Os grid reference 4021 3395. On the windswept moorland of south Cornwall at the northern edge of Woon Gumpus Common stands the famous and well-preserved mushroom-shaped Neolithic burial chamber or portal dolmen, Chun Quoit, which is also sometimes called a cromlech (cromlech being a Welsh term). It’s not an easy monument to get to but it is probably best reached from footpaths coming off the B3318 (north road) to the west and walking in a north-easterly direction. The author John Hillaby in his book ‘Journey through Britain’ sums up the approach to the ancient burial chamber like this: “It loomed up over the horizon like a huge stone mushroom”. A quoit is the Cornish term for a burial chamber, of which there are several in this part of the country. The little village of Morvah lies about 1 mile to the north on the B3306 road, while the Cornish town of Penzance is 4 miles east on the Lanyon-Madron road.
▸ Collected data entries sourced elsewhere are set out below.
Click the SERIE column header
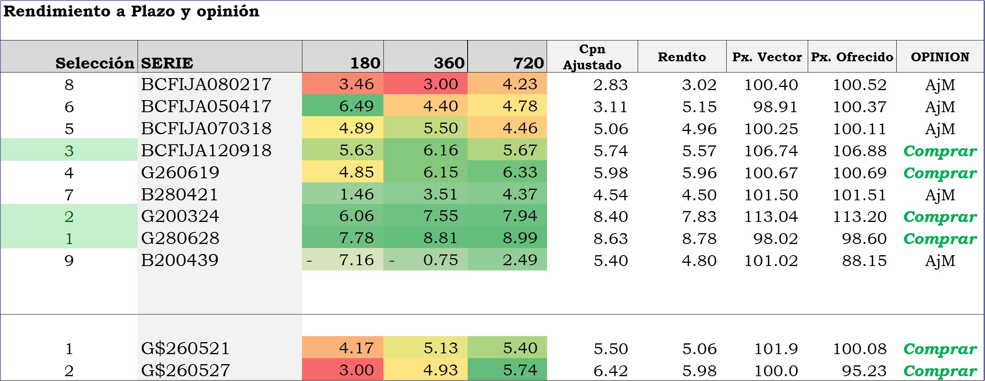Viewport: 985px width, 381px height. [167, 63]
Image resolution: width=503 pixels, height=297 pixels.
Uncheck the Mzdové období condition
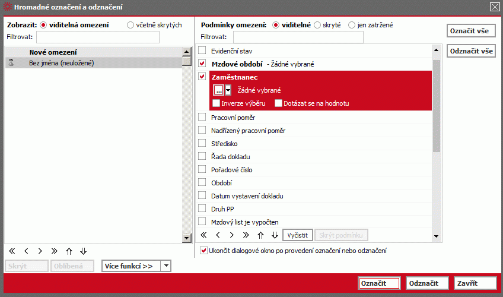click(202, 64)
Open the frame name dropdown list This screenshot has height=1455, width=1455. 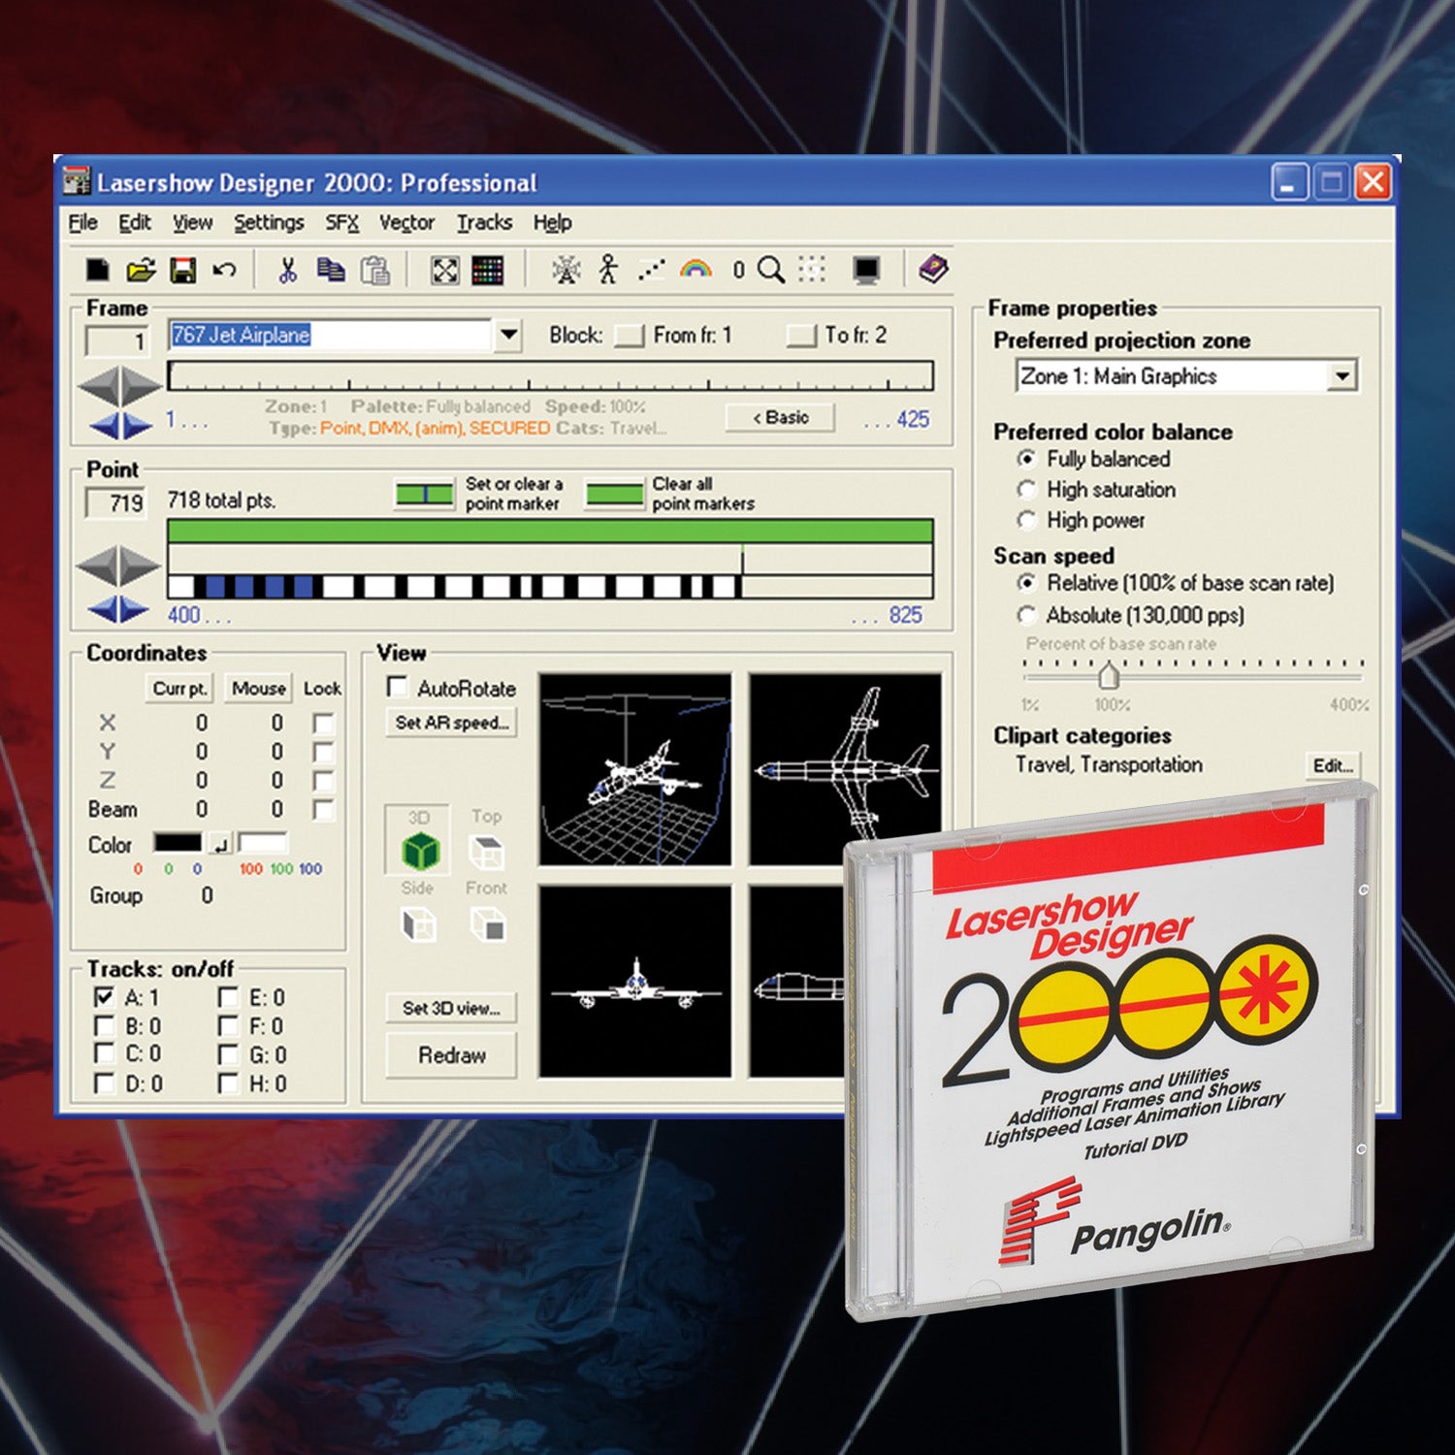[x=508, y=336]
In myth and legend giants used these megalithic monuments for games practise and, according to author Sally Jones in her work ‘Legends of Cornwall’, she says “It is easy to see why it was said to be the plaything of the local giants in their games of bob-button and why a group of Saxon kings are thought to have used it for a dining table” though “here” she is referrering to another megalithic tomb, Lanyon Quoit, a mile to the south-east. They are though just like giant tables with supporting legs and, so down the centuries have come to be called prehistoric ‘table tombs’. We can still see table tombs in old graveyards in Britain today
Chun Quoit sits within a low, round-shaped mound 35 feet in diameter, all that now remains of the original soil mound (round barrow) that covered the burial chamber before erosion took over. A number of small outer boulders stand in this kerbed mound that was probably the forecourt. The quoit stands proudly over 7 feet in height with a huge boat-shaped granite capstone that sits quite comfortably on it’s 3 upright granite stones all roughly 5 feet high; but at one end it overhangs – looking precariously like it could slide off at any time – this is because a fourth upright stone has itself slipped to one side and does not “now” support the monument. The rounded (convex) capstone measures 10 feet by 9 feet and is over 2 foot thick; and is said to have a single cup-mark. Almost certainly it weighs several tonnes. It’s inner chamber is closed or blocked off by the 3 large upright stones thus stopping any would-be intruder from entering the grave and so allowing the body and soul of the dead chieftain to ‘rest in peace’. It obviously worked too because anyone would have great difficulty squeezing through to the chamber’s inner sanctum. Chun Quoit is thought to date back between 4,000-6,000 years to the Neolithic Age. The name ‘Chun’ means ‘House on the Downs’.
Some 300 yards (100 metres) to the east of Chun Quoit are the round-shaped earthworks of an Iron-Age hillfort, Chun Castle, which is more recent in date, roughly 2,000 years or so. But all around this area there are other prehistoric sites:- Lanyon Quoit, the sacred Men-an-Tol holed fertility stone with its adjacent phallic stone, and the Men Screfys standing stone, being just three other local antiquities within a couple of miles. This particular part of Cornwall appears to have been a Neolithic trading route to and from the coast of Brittany and probably northern Spain as well.
Sources:
Sykes, Homer., Mysterious Britain, Cassell Paperbacks (Cassell & Co), London, 2001
Hillaby, John., Journey through Britain, Paladin Books (Granada Publishing Ltd)., London, 1983.
Jones, Sally., Legends of Cornwall, Bossiney Books, St Teath, Bodmin, Cornwall, 1980.